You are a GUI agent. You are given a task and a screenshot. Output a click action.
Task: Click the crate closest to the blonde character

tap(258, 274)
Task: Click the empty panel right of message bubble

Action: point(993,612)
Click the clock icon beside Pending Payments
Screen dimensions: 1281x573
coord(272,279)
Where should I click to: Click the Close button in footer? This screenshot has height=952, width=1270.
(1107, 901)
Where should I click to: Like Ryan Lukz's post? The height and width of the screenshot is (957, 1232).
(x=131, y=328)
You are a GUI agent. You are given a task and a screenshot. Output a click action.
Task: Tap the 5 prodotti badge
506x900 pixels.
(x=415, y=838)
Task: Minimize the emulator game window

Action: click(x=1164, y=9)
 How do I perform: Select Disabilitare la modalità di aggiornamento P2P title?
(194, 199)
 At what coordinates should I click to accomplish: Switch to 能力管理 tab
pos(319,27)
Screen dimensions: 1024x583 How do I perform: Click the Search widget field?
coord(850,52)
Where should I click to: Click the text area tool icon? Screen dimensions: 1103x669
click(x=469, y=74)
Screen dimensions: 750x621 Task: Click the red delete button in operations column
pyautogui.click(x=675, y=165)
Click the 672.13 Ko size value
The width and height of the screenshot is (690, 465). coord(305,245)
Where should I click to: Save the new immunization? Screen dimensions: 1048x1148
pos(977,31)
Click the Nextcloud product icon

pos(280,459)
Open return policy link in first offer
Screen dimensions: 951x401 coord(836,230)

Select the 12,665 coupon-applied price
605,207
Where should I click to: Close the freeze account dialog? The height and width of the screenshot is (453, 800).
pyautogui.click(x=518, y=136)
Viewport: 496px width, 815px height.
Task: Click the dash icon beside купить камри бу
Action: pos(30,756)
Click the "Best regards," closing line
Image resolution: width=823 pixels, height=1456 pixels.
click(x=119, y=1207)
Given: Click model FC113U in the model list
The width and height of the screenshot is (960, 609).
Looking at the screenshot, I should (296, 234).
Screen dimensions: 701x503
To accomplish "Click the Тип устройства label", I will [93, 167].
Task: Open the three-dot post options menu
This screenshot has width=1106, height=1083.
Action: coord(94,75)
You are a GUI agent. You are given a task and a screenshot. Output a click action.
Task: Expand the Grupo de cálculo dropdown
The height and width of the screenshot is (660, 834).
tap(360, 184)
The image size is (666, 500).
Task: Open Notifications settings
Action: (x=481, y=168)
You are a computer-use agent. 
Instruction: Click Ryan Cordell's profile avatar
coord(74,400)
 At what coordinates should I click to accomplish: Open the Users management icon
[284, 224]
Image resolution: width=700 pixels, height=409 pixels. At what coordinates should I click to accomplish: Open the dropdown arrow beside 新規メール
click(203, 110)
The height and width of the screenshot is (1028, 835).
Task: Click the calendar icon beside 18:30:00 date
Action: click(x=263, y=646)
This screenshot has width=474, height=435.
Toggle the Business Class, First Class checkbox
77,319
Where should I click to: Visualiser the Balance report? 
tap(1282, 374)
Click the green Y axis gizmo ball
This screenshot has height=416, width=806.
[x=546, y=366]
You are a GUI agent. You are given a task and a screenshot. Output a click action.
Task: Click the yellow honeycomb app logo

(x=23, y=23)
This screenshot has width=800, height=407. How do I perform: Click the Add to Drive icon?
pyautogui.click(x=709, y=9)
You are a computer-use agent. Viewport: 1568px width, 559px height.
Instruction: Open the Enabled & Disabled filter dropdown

□ □ □ □ □ □ □

What the exercise asks: All lines above in which the word "computer" occurs should be identified and copied.

Task output:
You are a computer-use agent. 
You are a computer-use agent. Viewport: 1568px width, 559px height.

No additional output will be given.